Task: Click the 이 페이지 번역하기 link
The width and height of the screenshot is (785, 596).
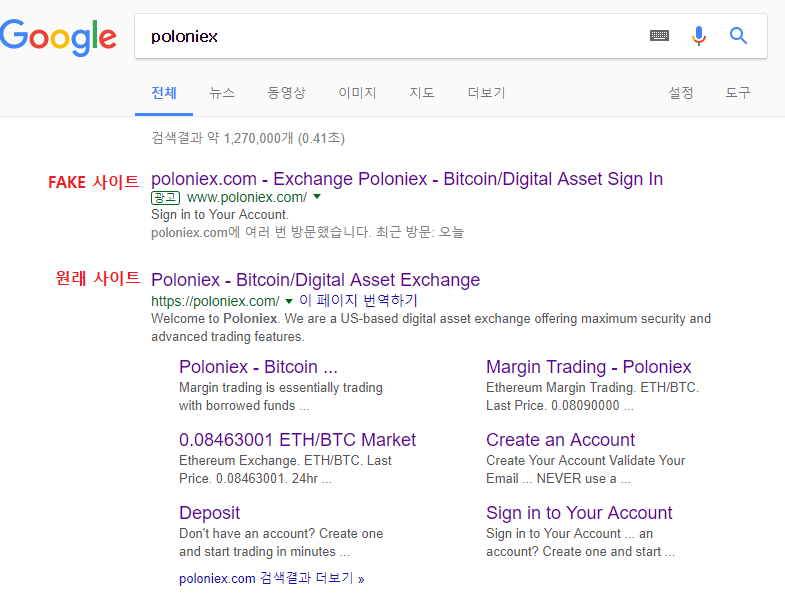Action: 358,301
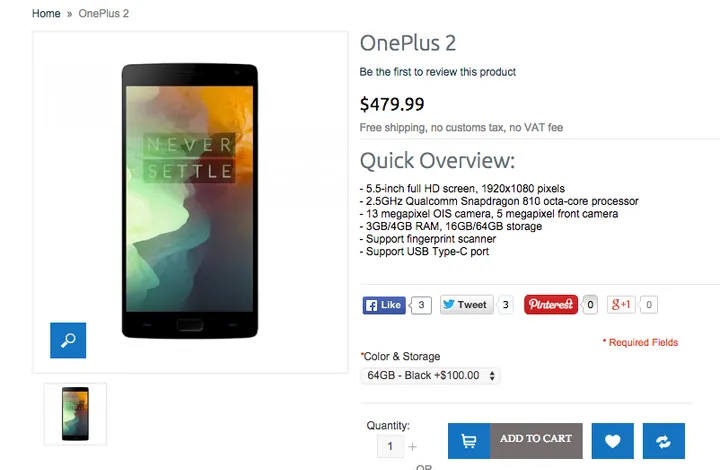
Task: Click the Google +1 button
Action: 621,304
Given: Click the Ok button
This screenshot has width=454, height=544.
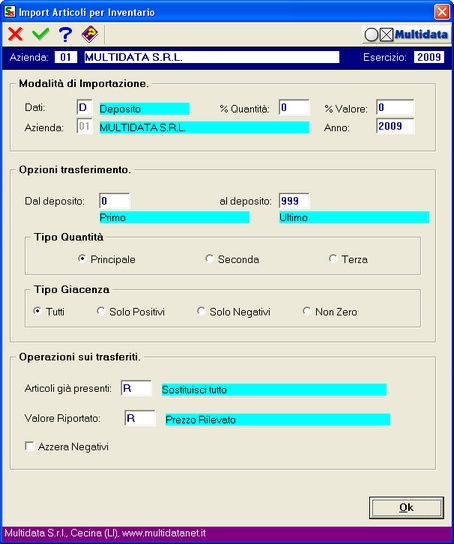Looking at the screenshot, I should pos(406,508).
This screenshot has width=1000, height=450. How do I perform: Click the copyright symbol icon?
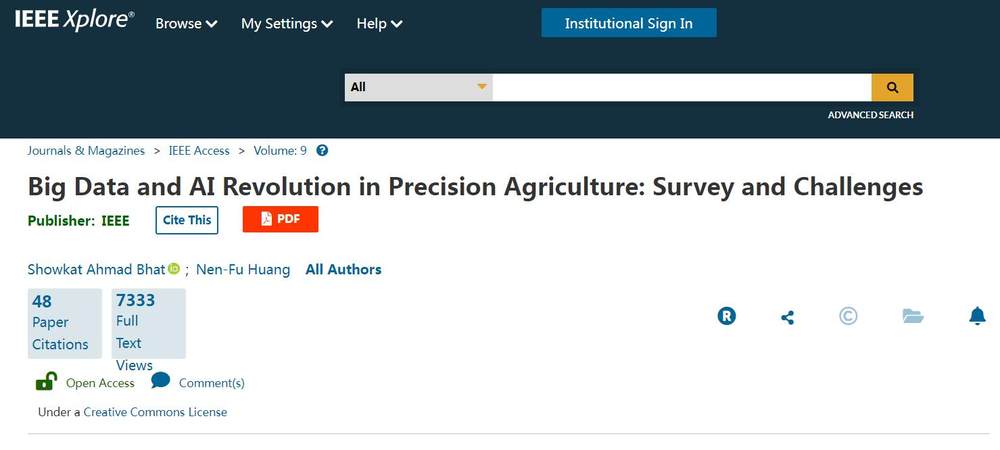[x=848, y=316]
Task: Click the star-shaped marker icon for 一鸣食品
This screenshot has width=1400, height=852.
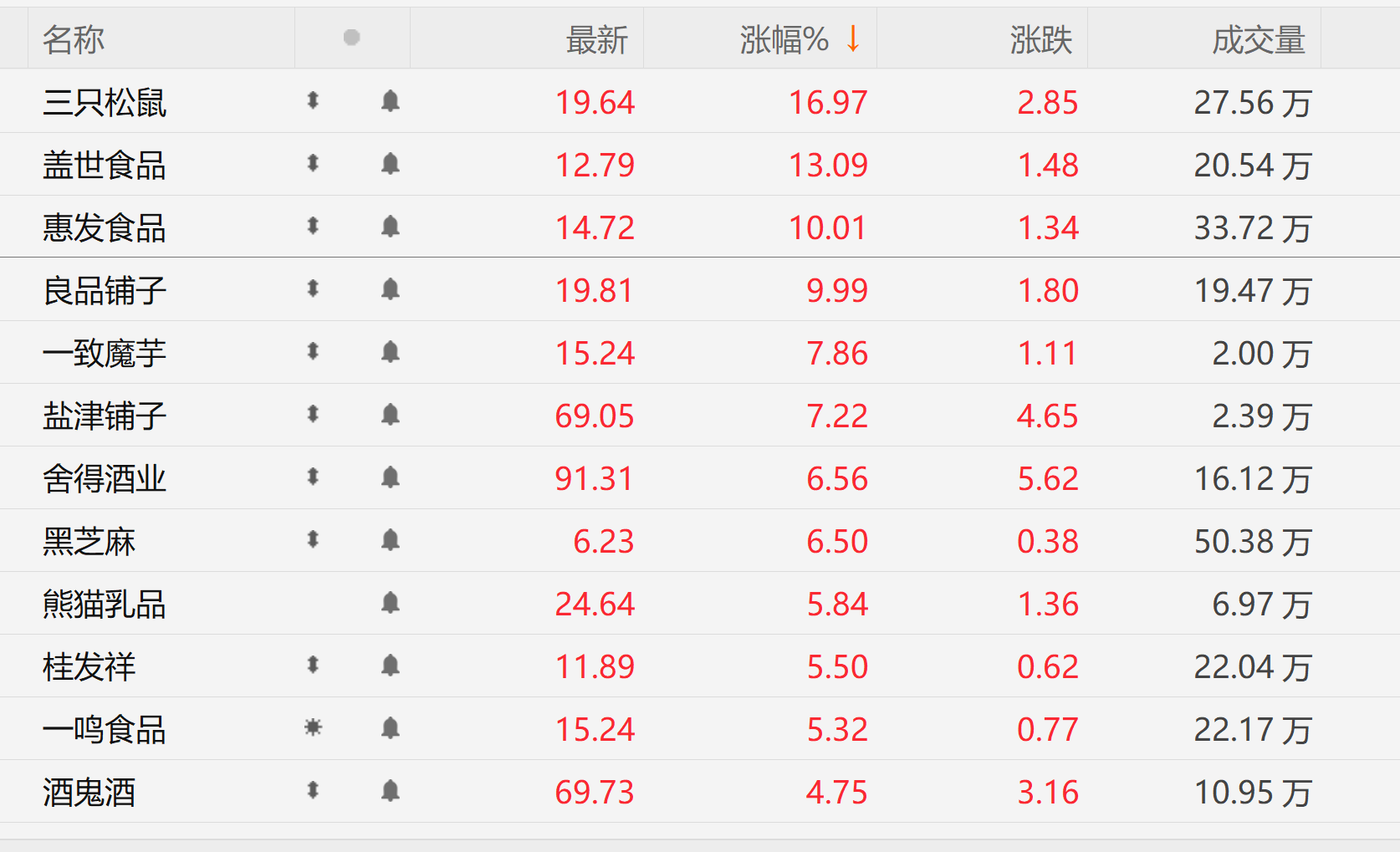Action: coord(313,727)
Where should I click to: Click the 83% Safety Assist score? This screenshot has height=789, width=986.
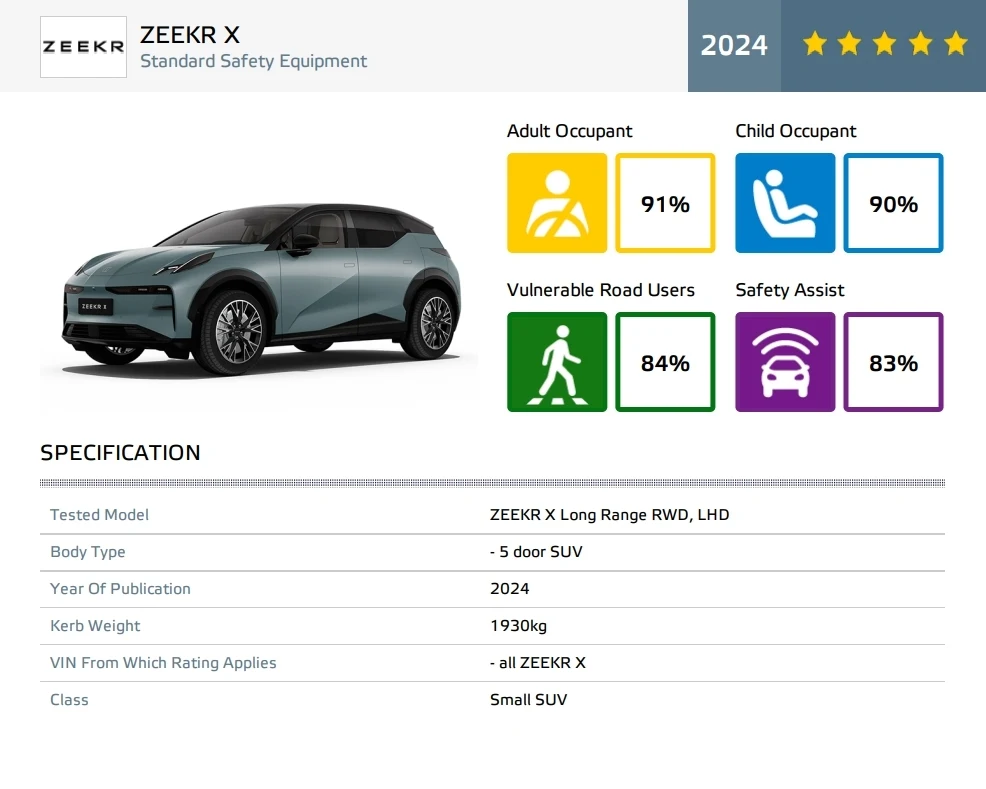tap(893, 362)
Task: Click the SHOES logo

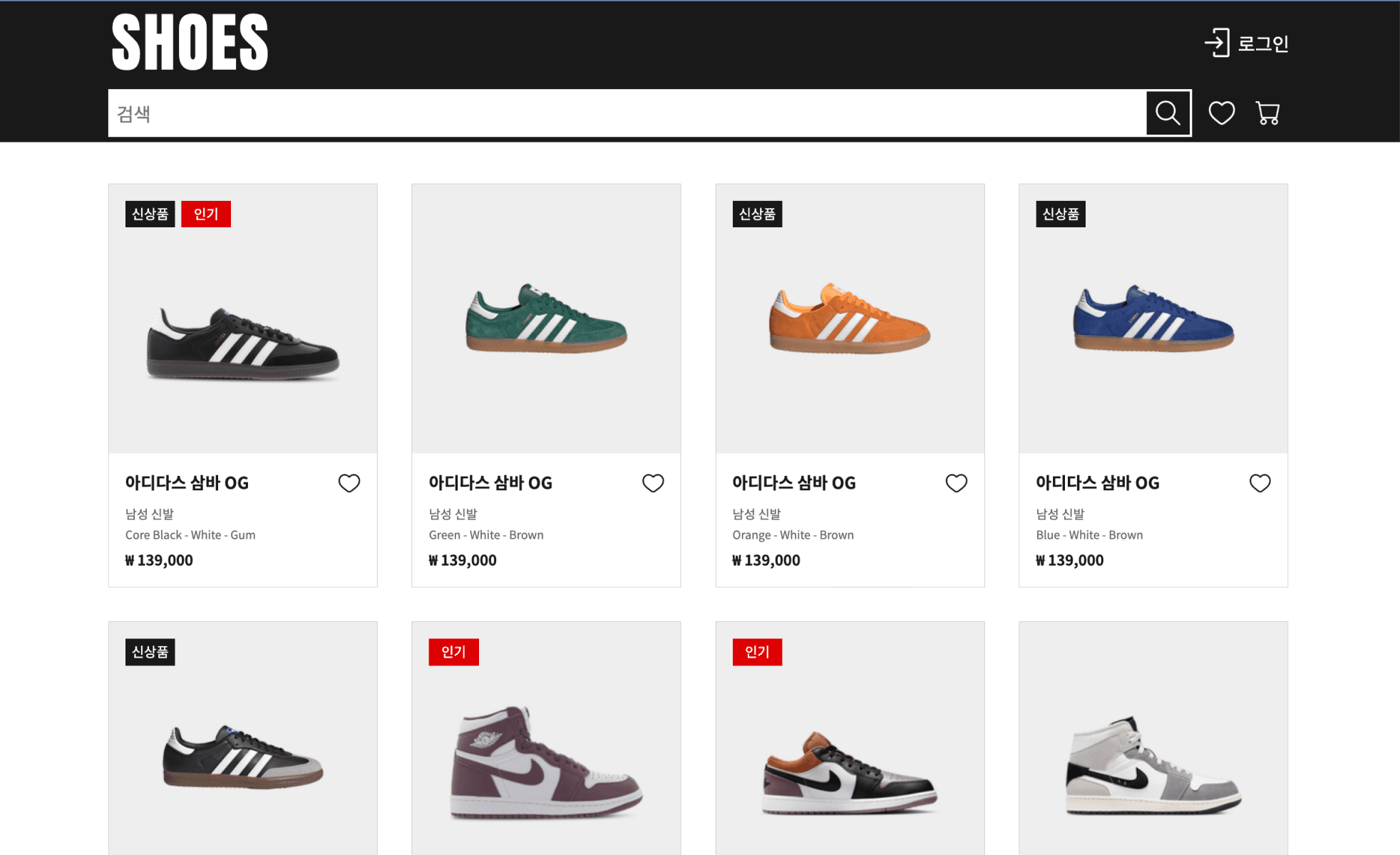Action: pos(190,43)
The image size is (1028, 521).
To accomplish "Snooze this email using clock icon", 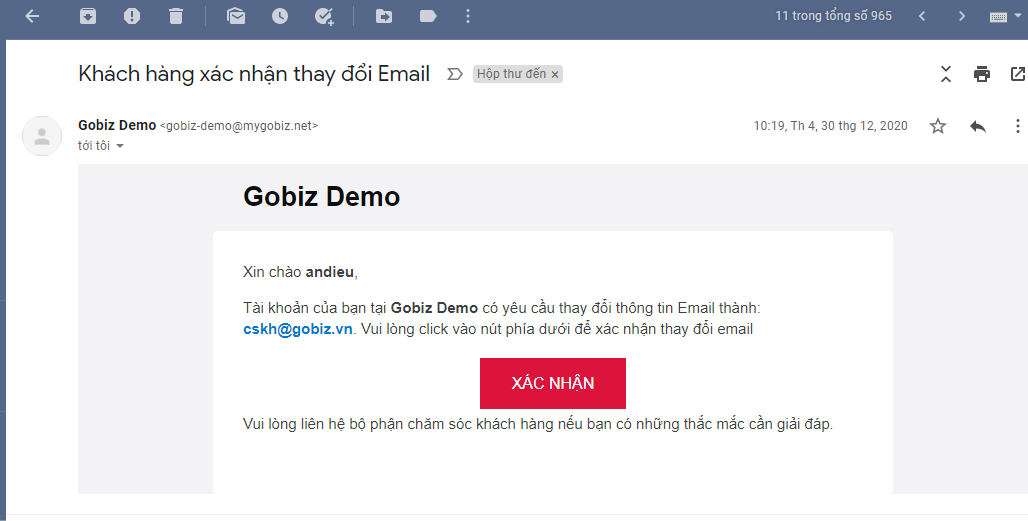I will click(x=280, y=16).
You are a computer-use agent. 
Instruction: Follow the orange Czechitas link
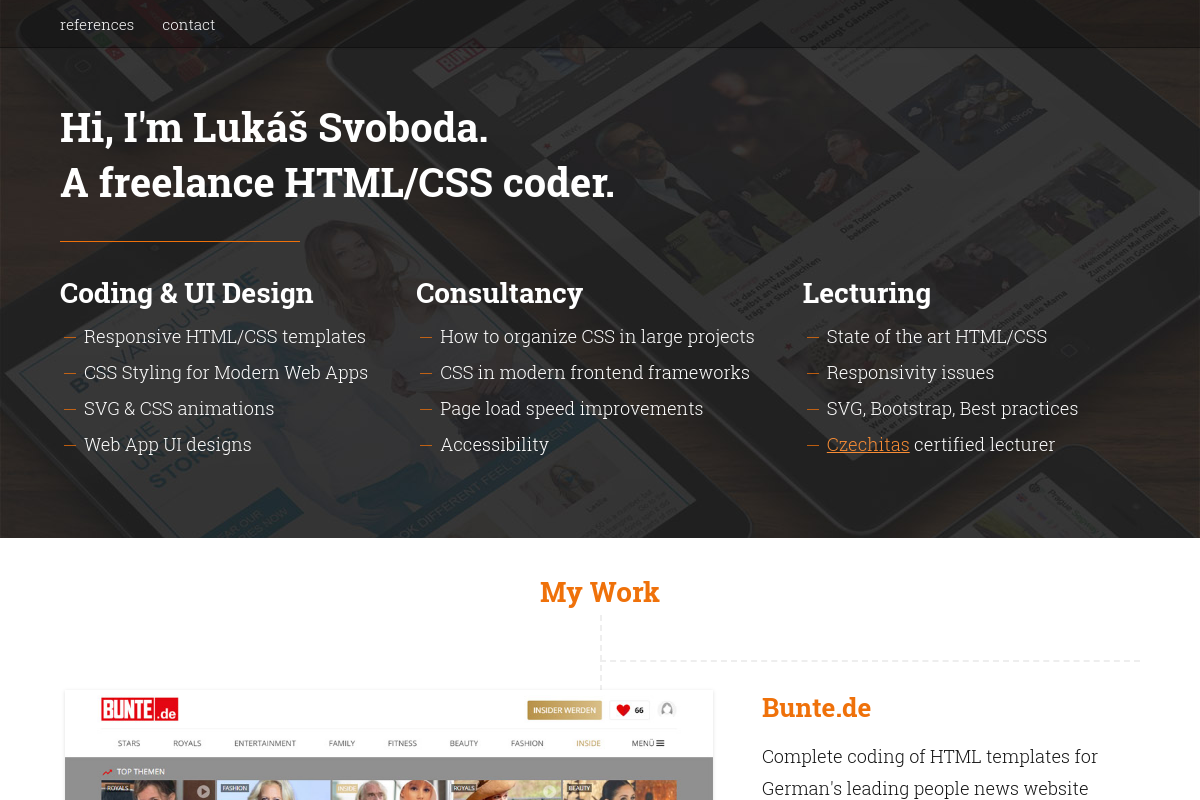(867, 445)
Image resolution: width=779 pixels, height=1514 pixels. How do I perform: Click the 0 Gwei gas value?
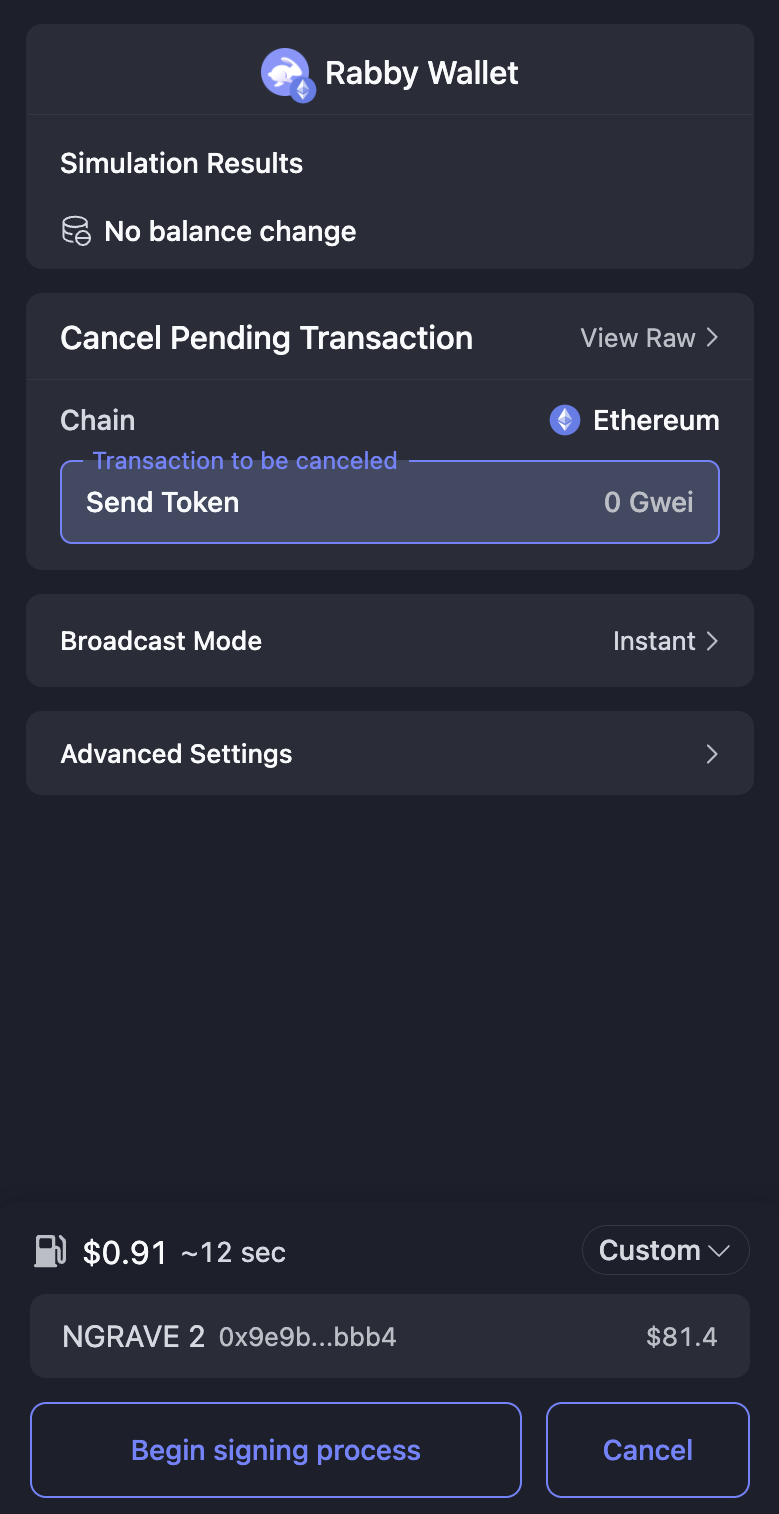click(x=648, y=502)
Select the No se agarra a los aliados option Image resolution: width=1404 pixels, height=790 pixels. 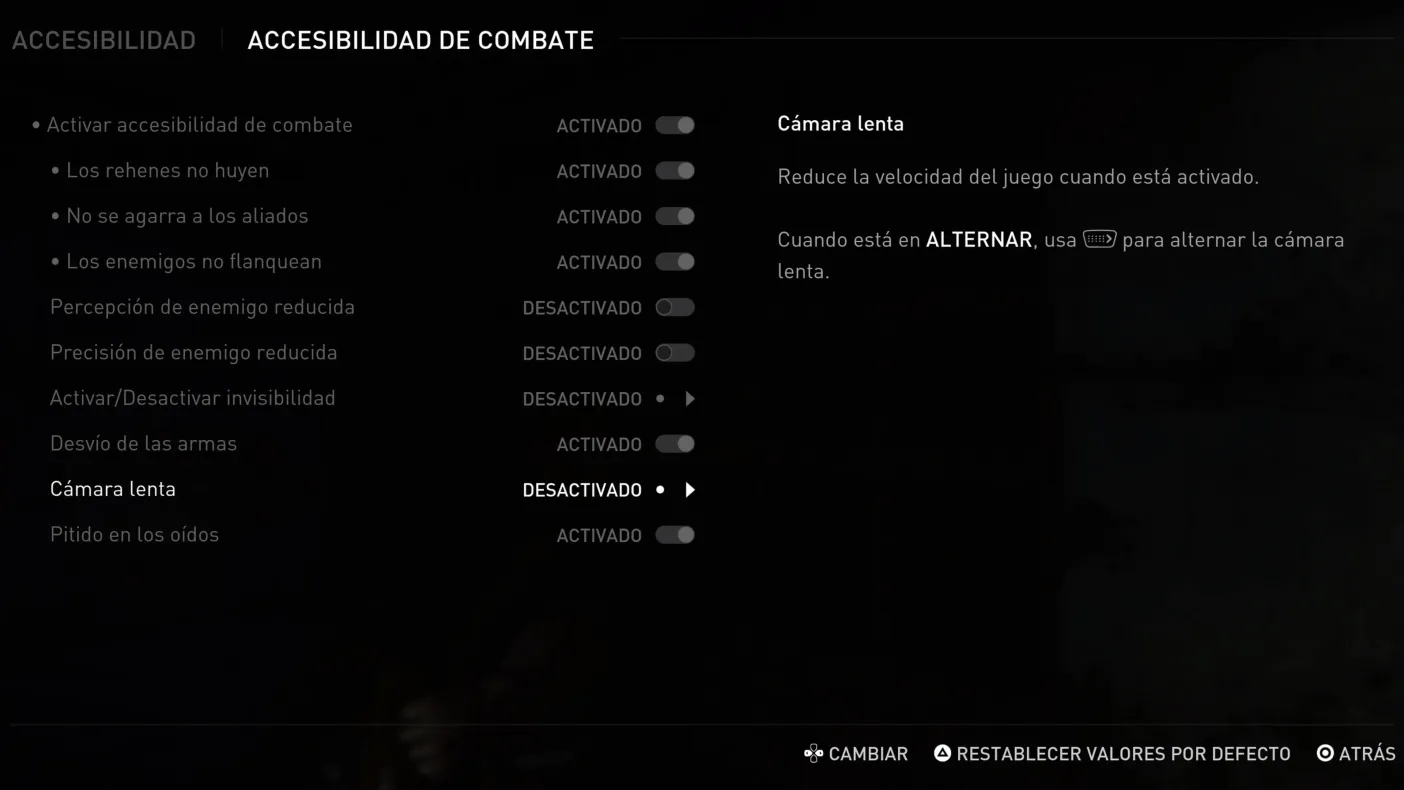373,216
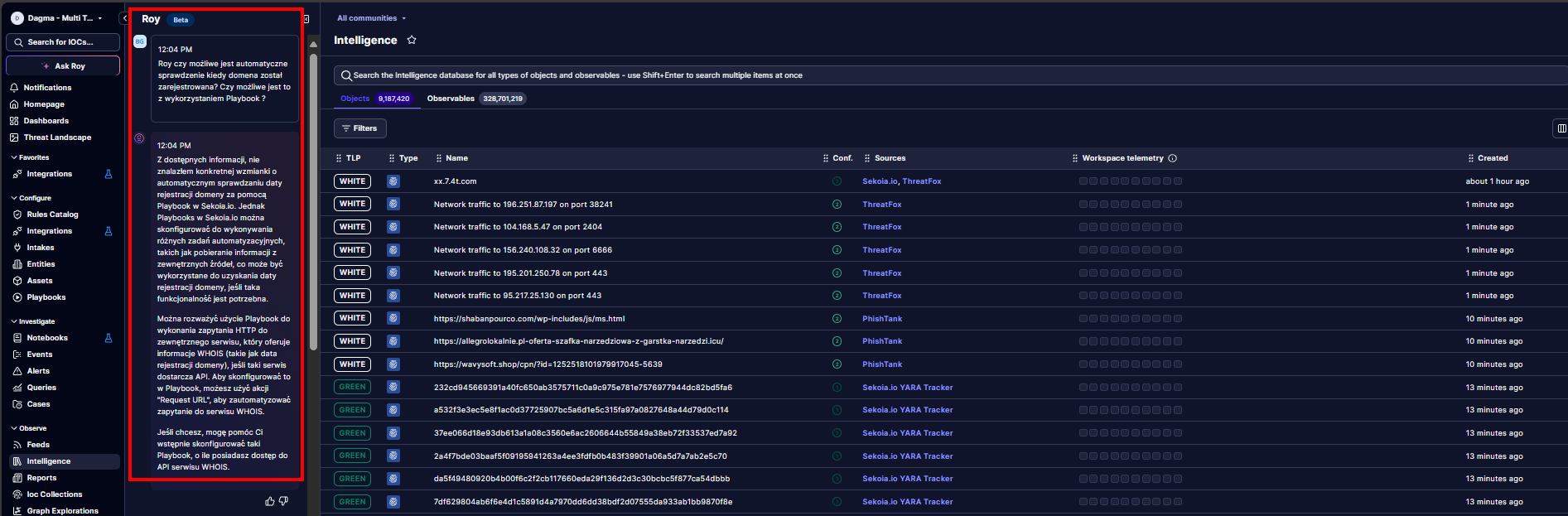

- - - -

Brief: Skip the pictures. Restate exactly the lines from the start of the entries through the line containing "Task: Click the star-shaped", both ends included.

Expected answer:
Task: Click the 이 페이지 번역하기 link
The width and height of the screenshot is (785, 596).
Action: 358,301
Task: Click the Google +1 button
Action: 621,304
Given: Click the Ok button
This screenshot has width=454, height=544.
Looking at the screenshot, I should pos(406,508).
This screenshot has width=1000, height=450. How do I perform: Click the copyright symbol icon?
[x=848, y=316]
Task: Click the star-shaped marker icon for 一鸣食品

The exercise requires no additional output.